I am a social and cultural historian of early America and the United States, working primarily in the Revolutionary period. National identity, masculinity, and violent spectacle particularly interest me. My monograph, Clothed in Robes of Sovereignty: The Continental Congress and the People Out of Doors, published by Oxford University Press in April 2011, examines the material culture and ceremonies of state—including, for example, fast days, funeral processions, diplomatic protocols, and presentment swords—by which Congress promoted republicanism and revolution. Central to my study are the many ways that the American people challenged Congress and its vision of the United States.
I have recently launched two projects both of which, in different ways, expound upon themes articulated in my recent book.

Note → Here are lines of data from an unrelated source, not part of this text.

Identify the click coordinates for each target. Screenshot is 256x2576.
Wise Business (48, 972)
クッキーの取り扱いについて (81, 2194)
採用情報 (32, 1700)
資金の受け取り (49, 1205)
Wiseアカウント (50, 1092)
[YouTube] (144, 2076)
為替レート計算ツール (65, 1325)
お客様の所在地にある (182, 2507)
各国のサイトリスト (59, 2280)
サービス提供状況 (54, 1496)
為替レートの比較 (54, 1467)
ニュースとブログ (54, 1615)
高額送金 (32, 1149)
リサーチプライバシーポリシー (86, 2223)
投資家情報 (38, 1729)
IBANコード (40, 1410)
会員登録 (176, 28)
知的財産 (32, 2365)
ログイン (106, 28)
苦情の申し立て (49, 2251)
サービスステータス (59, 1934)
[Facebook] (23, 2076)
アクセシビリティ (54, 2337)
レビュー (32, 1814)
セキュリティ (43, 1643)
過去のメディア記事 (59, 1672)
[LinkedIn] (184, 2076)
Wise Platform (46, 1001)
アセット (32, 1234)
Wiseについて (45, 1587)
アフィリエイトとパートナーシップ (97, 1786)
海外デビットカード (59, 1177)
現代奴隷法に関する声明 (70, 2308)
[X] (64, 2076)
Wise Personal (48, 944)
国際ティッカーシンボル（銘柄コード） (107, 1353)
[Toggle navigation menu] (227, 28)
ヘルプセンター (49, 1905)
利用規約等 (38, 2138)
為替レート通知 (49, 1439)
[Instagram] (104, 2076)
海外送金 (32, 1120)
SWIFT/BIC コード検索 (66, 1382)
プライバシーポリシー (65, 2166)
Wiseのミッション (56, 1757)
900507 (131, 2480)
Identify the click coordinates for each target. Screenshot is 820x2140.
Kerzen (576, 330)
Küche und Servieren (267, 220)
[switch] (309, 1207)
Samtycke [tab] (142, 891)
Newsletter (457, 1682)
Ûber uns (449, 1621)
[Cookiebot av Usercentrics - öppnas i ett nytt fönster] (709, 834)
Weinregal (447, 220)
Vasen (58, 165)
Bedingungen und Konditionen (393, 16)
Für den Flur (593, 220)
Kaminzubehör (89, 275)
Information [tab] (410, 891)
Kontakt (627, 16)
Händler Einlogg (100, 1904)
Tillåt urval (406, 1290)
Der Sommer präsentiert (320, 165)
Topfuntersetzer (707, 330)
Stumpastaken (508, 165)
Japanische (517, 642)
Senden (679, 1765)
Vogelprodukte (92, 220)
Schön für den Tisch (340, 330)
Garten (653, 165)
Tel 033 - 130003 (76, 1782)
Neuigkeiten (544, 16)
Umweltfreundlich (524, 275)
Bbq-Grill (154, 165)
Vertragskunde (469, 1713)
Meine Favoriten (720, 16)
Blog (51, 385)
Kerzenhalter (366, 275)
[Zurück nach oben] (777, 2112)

The first concerns masculinity, disability, class, and citizenship among pensioned veterans of the Revolutionary War. The second traces the history of tarring-and-feathering in the nineteenth and twentieth centuries. A sequel of sorts to my New England Quarterly article, “Tar, Feathers, and the Enemies of the United States, 1768-1776” (June 2003), this study explores the relationship between ritualized violence and national identity. As Frederick Wilhelm Gustave Ehlen dubiously professed to the Chicago Tribune after he was assaulted for allegedly making seditious remarks in April 1918, “Tar and feathers made a good American out of me . . . I’m 100 per cent American now.”
The courses I teach at the University of Arizona—especially Hist396A: American Vigilantism, Hist432: The Era of the American Revolution, and Hist457A: Manhood and Masculinity in the United States—invigorate my research. I am also now developing courses on the Bill of Rights and other topics in U.S. constitutional history.